Diserbante pericoloso usato per non far ricrescere l'erba falciata ai lati della carreggiata della S.S.17 nel tratto compreso tra Scoppito e Bussi sul Tirino.

La denuncia è del presidente del Circolo di Legambiente L'Aquila Enrico Stagnini, che in una nota scrive:

"Dopo aver personalmente constatato che, a seguito della falciatura delle erbe lungo il ciglio stradale della SS17 che va almeno da Bussi sul Tirino a Scoppito (circa 70 km), è stato utilizzato diserbante (presumibilmente a base di glifosati) per inibire la ricrescita delle piante, il circolo Legambiente Abruzzo Beni Culturali esprime costernazione e sconcerto, sentimenti palesati anche da cittadini che, preoccupati, hanno contattato il circolo Legambiente dell'Aquila per chiedere che venisse fatta luce su quanto accaduto".

"L'uso di diserbanti a base di glifosati" continua Stagnini "è pericoloso, tanto che alcune regioni e provincie italiane (ad es. la provincia di Bolzano) ne hanno vietato l'utilizzo, in quanto è scientificamente dimostrato, da enti di ricerca indipendenti, che il glifosato ha effetti drammatici sull'ambiente e sulla salute dell'uomo (sospetto cancerogeno).
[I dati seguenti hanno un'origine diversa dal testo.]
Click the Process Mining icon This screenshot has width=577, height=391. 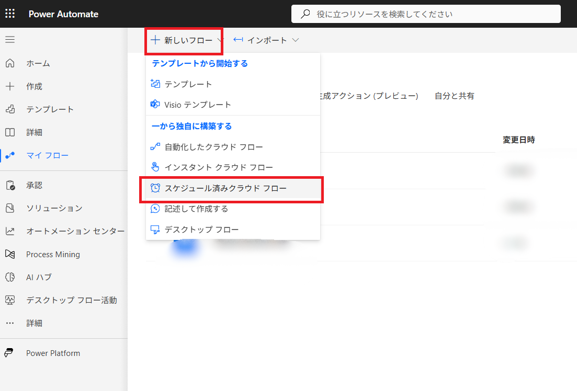[x=10, y=254]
Inoltre le abbondanti piogge di questi giorni hanno contribuito a disperdere le sostanze chimiche dannose, nei campi limitrofi al ciglio stradale e nelle falde acquifere, con buona pace di chi quelle terre coltiva e di aree protette come le sorgenti del Tirino, a poche decine di metri dall'arteria stradale".
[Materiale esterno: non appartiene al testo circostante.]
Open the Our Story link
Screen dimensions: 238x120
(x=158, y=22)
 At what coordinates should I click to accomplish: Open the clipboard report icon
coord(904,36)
"Il circolo Legambiente dell'Aquila" conclude la nota "chiede pertanto alla società che gestisce la SS17 (ANAS), di rendere note le specie chimiche e le quantità di diserbante utilizzate, al fine di tutelare la salute dei cittadini ai quali viene a questo punto sconsigliato di fare uso di prodotti agricoli raccolti nelle aree limitrofe all'arteria stradale. Chiediamo più rispetto per l'ambiente e quindi per l'uomo; il risparmio economico ottenuto dall'uso di una qualsivoglia pratica, non può tradursi in un aumento del rischio, anche minimo, per la salute pubblica".